La historia bolchevique es una historia de maquiavelismos constantes que afloran con fuertes luchas existenciales internas, a partir de 1922. Pero es una historia que es necesario conocer e intentar comprender para tener una visión cabal de los totalitarismos, pues siendo el primero, bastantes de sus notas (más allá de las diferencias) se mostrarán, tipificando su naturaleza, en los totalitarismos posteriores.
Por ello, este es un estudio histórico-político que tiene como eje vital la acción de los bolcheviques en 1917 y la dinámica inicial del ejercicio de su poder en la Rusia que pasó a ser Unión de Repúblicas Socialistas Soviéticas (URSS). A lo largo de estas páginas se señalarán los autores y las obras más importantes.

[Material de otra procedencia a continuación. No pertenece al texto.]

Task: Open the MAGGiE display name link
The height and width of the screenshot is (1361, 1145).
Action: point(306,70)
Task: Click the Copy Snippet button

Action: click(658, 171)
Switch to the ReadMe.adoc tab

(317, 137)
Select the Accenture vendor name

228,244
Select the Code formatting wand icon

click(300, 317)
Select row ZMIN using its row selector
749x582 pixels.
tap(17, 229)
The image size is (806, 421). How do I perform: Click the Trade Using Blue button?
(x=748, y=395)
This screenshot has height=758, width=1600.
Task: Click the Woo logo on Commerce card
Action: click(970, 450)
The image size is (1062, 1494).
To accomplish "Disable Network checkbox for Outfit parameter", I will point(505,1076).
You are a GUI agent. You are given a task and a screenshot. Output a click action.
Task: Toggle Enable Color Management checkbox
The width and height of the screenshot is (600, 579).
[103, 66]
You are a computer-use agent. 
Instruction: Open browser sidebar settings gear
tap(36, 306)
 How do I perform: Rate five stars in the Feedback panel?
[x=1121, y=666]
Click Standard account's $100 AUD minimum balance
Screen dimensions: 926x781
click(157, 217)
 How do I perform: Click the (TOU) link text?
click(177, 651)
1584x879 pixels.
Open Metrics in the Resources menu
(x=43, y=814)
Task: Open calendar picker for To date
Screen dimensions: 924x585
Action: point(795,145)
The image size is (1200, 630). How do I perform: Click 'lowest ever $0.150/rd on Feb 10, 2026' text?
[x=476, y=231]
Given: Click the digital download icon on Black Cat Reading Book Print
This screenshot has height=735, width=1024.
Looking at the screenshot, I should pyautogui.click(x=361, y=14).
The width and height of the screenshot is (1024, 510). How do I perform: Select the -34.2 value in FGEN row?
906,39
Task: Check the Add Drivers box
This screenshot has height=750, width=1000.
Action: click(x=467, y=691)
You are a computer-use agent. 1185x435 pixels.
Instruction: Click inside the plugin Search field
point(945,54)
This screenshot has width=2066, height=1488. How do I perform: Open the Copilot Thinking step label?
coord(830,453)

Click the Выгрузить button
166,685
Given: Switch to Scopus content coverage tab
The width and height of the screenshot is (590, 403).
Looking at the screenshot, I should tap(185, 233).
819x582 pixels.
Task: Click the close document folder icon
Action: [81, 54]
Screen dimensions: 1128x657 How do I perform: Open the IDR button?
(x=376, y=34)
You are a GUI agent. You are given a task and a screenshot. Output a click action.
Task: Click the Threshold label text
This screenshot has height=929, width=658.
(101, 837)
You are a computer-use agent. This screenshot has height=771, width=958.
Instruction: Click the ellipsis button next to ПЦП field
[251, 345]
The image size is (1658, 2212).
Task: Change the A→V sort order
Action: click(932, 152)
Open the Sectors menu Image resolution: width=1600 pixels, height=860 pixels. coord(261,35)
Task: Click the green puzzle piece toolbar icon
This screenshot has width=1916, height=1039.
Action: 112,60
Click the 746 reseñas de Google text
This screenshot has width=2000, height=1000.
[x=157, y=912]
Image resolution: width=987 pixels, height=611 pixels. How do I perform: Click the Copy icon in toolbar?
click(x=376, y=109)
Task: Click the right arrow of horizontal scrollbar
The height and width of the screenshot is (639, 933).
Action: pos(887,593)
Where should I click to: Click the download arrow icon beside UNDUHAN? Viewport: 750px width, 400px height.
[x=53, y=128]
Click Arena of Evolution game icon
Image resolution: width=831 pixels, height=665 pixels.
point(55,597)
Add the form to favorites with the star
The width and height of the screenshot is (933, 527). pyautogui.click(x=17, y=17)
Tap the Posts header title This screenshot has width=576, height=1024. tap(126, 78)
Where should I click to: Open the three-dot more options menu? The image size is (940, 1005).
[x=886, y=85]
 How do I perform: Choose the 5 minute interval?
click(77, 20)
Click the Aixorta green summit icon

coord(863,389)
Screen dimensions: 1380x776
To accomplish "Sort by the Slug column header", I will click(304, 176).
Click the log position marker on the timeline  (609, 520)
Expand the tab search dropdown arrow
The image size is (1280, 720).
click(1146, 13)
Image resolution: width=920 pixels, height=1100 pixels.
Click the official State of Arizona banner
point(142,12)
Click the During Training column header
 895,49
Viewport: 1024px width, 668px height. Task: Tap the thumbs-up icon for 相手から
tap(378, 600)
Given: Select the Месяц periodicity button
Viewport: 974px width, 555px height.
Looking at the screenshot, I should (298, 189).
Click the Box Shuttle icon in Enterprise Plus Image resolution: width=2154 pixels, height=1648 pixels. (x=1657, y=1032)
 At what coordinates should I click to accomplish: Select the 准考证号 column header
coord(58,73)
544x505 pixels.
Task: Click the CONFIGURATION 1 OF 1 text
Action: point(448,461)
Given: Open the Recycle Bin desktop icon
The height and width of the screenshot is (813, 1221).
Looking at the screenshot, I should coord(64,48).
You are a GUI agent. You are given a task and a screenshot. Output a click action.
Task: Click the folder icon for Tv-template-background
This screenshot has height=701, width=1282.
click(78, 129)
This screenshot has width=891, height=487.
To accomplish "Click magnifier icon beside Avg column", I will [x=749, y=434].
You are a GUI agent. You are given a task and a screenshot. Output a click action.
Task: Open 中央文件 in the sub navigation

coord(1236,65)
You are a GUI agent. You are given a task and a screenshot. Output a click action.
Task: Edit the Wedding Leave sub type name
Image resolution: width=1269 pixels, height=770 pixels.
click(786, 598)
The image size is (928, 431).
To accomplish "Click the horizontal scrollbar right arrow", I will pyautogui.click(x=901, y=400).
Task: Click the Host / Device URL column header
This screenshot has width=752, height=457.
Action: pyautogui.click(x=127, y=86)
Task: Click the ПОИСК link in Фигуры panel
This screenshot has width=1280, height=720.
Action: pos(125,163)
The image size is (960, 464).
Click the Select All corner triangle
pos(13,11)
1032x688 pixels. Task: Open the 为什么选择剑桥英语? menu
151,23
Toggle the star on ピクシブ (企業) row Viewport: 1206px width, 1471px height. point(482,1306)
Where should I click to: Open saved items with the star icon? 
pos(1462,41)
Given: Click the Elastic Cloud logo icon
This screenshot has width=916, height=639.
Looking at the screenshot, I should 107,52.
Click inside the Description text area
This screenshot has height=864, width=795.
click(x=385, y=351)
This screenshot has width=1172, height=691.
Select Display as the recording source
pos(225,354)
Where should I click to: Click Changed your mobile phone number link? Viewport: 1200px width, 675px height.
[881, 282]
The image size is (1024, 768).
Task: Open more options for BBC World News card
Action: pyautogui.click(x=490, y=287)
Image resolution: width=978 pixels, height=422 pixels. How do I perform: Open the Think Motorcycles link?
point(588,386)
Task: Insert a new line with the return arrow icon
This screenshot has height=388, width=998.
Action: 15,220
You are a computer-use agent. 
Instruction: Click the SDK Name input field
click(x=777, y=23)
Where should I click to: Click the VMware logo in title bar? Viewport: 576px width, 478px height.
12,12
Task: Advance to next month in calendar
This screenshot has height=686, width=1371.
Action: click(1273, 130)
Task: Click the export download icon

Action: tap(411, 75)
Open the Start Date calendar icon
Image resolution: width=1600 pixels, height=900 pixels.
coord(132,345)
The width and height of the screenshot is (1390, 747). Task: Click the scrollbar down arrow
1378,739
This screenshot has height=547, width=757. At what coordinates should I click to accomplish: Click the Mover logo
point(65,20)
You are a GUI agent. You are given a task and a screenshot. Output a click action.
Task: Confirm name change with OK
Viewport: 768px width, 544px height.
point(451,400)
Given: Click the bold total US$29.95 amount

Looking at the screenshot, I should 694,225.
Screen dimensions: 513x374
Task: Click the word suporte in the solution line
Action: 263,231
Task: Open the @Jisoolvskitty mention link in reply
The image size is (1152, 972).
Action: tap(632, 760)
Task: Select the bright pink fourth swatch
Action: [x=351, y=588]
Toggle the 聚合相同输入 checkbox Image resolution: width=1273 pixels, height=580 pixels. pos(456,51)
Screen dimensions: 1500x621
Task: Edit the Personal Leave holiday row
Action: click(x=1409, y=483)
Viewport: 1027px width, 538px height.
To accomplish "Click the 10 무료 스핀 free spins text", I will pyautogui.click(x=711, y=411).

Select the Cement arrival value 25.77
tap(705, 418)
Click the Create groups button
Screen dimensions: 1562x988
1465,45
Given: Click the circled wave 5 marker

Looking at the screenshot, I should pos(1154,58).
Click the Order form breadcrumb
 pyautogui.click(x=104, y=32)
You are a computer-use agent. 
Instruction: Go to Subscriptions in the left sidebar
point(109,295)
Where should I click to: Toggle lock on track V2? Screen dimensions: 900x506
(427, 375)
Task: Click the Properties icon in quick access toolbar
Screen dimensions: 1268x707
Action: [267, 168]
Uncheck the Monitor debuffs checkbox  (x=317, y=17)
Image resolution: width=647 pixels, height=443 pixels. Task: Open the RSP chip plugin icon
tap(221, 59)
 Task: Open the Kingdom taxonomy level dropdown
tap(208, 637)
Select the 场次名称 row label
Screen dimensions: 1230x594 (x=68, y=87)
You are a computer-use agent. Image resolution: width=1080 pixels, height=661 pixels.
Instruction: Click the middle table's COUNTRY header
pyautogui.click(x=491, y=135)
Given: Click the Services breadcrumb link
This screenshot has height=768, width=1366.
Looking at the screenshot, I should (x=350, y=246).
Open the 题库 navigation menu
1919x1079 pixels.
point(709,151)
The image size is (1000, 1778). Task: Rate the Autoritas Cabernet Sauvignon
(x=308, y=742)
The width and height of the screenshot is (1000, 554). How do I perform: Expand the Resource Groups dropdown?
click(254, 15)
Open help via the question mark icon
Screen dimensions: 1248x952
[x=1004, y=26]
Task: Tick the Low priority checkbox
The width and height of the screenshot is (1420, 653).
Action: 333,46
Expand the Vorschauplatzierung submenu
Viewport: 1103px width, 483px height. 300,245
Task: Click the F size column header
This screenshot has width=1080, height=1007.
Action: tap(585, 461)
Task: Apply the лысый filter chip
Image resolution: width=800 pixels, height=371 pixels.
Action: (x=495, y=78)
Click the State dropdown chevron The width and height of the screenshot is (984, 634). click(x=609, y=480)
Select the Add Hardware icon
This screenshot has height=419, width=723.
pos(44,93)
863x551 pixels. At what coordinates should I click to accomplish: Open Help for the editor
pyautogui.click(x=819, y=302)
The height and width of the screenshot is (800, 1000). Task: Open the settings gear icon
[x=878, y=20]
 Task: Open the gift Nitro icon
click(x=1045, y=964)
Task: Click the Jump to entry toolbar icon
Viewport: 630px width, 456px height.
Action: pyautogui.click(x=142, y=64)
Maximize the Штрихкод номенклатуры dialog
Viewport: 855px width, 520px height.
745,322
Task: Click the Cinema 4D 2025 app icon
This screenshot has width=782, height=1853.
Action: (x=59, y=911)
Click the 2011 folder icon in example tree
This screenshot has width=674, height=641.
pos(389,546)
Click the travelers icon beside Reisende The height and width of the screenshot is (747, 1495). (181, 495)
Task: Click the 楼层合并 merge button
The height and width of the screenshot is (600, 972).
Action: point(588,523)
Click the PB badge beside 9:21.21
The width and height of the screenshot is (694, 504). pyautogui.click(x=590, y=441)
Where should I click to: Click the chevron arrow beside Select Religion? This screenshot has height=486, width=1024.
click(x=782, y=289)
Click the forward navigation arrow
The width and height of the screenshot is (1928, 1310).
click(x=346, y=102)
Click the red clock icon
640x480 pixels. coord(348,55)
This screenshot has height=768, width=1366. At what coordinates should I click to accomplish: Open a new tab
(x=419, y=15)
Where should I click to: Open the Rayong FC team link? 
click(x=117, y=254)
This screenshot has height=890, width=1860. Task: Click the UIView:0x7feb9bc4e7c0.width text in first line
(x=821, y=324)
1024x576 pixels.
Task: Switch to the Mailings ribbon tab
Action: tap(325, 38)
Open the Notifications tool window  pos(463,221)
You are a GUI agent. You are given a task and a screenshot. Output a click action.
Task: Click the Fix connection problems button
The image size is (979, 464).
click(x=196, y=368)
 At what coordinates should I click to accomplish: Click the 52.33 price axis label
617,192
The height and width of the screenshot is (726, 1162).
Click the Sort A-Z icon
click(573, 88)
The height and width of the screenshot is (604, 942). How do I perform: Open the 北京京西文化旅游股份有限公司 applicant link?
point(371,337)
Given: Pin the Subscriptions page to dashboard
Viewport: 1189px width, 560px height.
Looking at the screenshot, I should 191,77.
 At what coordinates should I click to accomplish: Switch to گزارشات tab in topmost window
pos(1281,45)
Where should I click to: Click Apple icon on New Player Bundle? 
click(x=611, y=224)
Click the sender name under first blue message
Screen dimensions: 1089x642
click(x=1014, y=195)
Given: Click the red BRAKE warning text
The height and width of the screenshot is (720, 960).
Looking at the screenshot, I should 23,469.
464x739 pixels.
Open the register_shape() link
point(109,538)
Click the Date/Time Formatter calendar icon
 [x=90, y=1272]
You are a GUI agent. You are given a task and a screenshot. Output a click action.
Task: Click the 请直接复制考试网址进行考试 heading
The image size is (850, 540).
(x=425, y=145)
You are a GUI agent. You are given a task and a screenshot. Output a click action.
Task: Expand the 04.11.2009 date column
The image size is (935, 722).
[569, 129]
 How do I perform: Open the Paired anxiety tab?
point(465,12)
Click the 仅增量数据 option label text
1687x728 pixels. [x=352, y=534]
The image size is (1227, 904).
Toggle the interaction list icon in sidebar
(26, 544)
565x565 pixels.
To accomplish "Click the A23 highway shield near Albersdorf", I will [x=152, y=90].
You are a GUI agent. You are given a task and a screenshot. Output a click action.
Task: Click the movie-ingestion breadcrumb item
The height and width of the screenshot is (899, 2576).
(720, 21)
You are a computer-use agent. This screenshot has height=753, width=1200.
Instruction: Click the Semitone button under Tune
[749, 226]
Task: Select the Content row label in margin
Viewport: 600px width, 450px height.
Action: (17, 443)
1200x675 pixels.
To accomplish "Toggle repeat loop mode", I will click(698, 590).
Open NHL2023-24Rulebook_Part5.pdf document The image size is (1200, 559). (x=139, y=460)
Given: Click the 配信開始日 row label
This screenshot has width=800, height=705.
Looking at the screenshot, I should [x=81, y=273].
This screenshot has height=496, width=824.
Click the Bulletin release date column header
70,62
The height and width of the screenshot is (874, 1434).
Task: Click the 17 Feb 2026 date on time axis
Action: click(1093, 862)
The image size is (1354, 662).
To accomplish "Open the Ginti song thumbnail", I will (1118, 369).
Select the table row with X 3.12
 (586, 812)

De la numerosa bibliografía sobre este tema, remito al lector interesado a las obras de Adam Bruno Ulam: The Bolcheviks. The intellectual and political History of the Triumph of Communism in Russia (Macmillan, New York, 1965; Harvard University Press, Cambridge, Mass., 1998), History of Soviet Russia (Praeger, New York, 1976), Russian Failed Revolutions: From the Decembrists to the Dissidents (Basic Books, New York, 1981), Communists: The Story of Power and Lost Illusions 1948-1991 (Macmillan, New York, 1991), y también a las de Hélène Carrere d’Encausse (1929): L’URSS: De la Révolution à la mort de Staline (1917-1953) (Éd. du Seuil, Paris, 1993), L’Empire eclaté (Flammarion, Paris, 1978), La Russie inachevée (Fayard, Paris, 2000), L’Empire de l’Eurasie: une Histoire de l’Empire Russe de 1552 à nos jours (Librairie Général Française, Paris, 2008), Six Annés qui ont change le monde: 1985-1991, la chute de l’Empire Sovietique (Fayard, Paris, 2015). Ulam y Carrere d’Encausse constituyen un buen pórtico —casi imprescindible— para el conocimiento de la Rusia gestada por la Revolución.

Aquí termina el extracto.